Temperature is used in:

Knowledge distillation: high $T$ softens teacher outputs to reveal inter-class relationships
Language model sampling: $T < 1$ makes generation more deterministic, $T > 1$ makes it more random
Reinforcement learning: Boltzmann exploration policies use temperature to trade off exploitation vs. exploration

Connection to Probability Distributions

Softmax arises naturally as the canonical link function for the categorical (multinoulli) distribution in the exponential family. If $X \sim \text{Categorical}(\pi_1, \ldots, \pi_K)$ with natural parameters $\eta_i = \log \pi_i$ , then the mean parameters are recovered by:

$\pi_i = \frac{\exp(\eta_i)}{\sum_j \exp(\eta_j)} = \text{softmax}(\eta)_i$

In physics, this is the Boltzmann distribution (or Gibbs distribution): a system at temperature $T$ with energy levels $E_1, \ldots, E_K$ occupies state $i$ with probability:

$p_i = \frac{\exp(-E_i / T)}{\sum_j \exp(-E_j / T)} = \text{softmax}(-E / T)_i$

The partition function $Z = \sum_j \exp(-E_j / T)$ is precisely the denominator of softmax. Computing $\log Z$ is the log-sum-exp.

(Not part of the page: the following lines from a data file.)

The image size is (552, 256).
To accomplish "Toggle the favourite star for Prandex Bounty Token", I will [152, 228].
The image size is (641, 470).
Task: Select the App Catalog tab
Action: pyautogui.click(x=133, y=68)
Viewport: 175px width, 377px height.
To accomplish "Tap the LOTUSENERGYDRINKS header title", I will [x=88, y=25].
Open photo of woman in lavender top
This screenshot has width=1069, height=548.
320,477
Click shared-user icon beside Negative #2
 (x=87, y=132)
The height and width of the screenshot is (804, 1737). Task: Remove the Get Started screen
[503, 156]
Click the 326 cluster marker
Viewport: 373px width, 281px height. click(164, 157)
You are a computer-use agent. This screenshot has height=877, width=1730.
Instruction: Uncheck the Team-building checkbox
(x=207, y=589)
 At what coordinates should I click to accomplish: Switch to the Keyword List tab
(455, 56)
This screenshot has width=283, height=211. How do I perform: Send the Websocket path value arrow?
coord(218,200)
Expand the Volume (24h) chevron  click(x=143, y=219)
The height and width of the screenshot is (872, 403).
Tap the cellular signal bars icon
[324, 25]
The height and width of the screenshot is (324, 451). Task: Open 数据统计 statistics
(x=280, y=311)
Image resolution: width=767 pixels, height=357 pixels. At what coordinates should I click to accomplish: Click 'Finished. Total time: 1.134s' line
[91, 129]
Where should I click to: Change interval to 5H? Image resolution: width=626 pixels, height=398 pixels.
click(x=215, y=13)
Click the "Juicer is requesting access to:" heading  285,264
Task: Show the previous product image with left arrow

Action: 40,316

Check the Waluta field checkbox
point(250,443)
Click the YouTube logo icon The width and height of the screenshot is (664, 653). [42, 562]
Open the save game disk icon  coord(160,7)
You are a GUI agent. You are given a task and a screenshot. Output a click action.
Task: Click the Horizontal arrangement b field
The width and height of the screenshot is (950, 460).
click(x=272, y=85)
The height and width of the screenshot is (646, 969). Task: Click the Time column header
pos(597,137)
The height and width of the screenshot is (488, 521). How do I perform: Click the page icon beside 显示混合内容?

Gumbel-Softmax for Differentiable Sampling

A key problem: sampling from a categorical distribution is not differentiable, so you cannot backpropagate through it. The Gumbel-softmax trick provides a differentiable approximation.

Definition

Gumbel-Softmax (Concrete Distribution)

To approximately sample from $\text{Categorical}(\text{softmax}(z))$ :

Draw i.i.d. Gumbel noise: $g_i \sim \text{Gumbel}(0, 1)$ (equivalently, $g_i = -\log(-\log(u_i))$ where $u_i \sim \text{Uniform}(0,1)$ )
Compute the relaxed sample:

$y_i = \text{softmax}\left(\frac{z_i + g_i}{\tau}\right)$

where $\tau > 0$ is a temperature parameter.

As $\tau \to 0$ , $y$ approaches a one-hot vector (exact sample). For $\tau > 0$ , $y$ is a "soft" sample on the simplex that admits gradients via backpropagation.

This is used extensively in VAEs with discrete latent variables, neural architecture search, and any setting where you need to "differentiate through a categorical choice."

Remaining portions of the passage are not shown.